- Opening Delimiter -

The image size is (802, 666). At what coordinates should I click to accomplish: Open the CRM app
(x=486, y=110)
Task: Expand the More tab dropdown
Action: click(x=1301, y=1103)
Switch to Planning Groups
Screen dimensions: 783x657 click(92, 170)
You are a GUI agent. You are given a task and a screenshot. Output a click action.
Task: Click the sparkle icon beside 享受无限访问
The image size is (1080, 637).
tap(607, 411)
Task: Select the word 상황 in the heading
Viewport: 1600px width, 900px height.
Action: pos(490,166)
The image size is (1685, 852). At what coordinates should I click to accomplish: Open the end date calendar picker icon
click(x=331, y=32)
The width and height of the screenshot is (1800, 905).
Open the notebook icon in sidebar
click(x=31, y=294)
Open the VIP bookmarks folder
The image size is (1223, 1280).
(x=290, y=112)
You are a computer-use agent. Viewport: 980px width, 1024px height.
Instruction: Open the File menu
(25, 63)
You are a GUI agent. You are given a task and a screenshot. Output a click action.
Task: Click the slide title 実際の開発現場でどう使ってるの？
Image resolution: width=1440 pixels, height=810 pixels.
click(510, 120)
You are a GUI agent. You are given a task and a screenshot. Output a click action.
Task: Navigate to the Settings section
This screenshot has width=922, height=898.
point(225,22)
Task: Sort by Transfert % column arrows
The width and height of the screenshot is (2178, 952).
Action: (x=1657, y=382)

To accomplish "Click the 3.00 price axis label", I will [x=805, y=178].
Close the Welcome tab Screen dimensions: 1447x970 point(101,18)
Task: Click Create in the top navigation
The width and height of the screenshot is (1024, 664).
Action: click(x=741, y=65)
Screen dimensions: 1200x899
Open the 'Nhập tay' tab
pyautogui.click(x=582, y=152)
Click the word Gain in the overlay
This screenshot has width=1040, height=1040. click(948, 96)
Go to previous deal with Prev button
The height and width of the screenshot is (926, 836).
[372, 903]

- Closing Delimiter -

• _What this task involves_:
Starting at the first line and ending at the last, retype the entries above.

• _Task output_:
The image size is (802, 666). At what coordinates should I click to accomplish: Open the CRM app
(x=486, y=110)
Task: Expand the More tab dropdown
Action: click(x=1301, y=1103)
Switch to Planning Groups
Screen dimensions: 783x657 click(92, 170)
You are a GUI agent. You are given a task and a screenshot. Output a click action.
Task: Click the sparkle icon beside 享受无限访问
The image size is (1080, 637).
tap(607, 411)
Task: Select the word 상황 in the heading
Viewport: 1600px width, 900px height.
Action: pos(490,166)
The image size is (1685, 852). At what coordinates should I click to accomplish: Open the end date calendar picker icon
click(x=331, y=32)
The width and height of the screenshot is (1800, 905).
Open the notebook icon in sidebar
click(x=31, y=294)
Open the VIP bookmarks folder
The image size is (1223, 1280).
(x=290, y=112)
You are a computer-use agent. Viewport: 980px width, 1024px height.
Instruction: Open the File menu
(25, 63)
You are a GUI agent. You are given a task and a screenshot. Output a click action.
Task: Click the slide title 実際の開発現場でどう使ってるの？
Image resolution: width=1440 pixels, height=810 pixels.
click(510, 120)
You are a GUI agent. You are given a task and a screenshot. Output a click action.
Task: Navigate to the Settings section
This screenshot has width=922, height=898.
point(225,22)
Task: Sort by Transfert % column arrows
The width and height of the screenshot is (2178, 952).
Action: (x=1657, y=382)

To accomplish "Click the 3.00 price axis label", I will [x=805, y=178].
Close the Welcome tab Screen dimensions: 1447x970 point(101,18)
Task: Click Create in the top navigation
The width and height of the screenshot is (1024, 664).
Action: click(x=741, y=65)
Screen dimensions: 1200x899
Open the 'Nhập tay' tab
pyautogui.click(x=582, y=152)
Click the word Gain in the overlay
This screenshot has width=1040, height=1040. click(948, 96)
Go to previous deal with Prev button
The height and width of the screenshot is (926, 836).
[372, 903]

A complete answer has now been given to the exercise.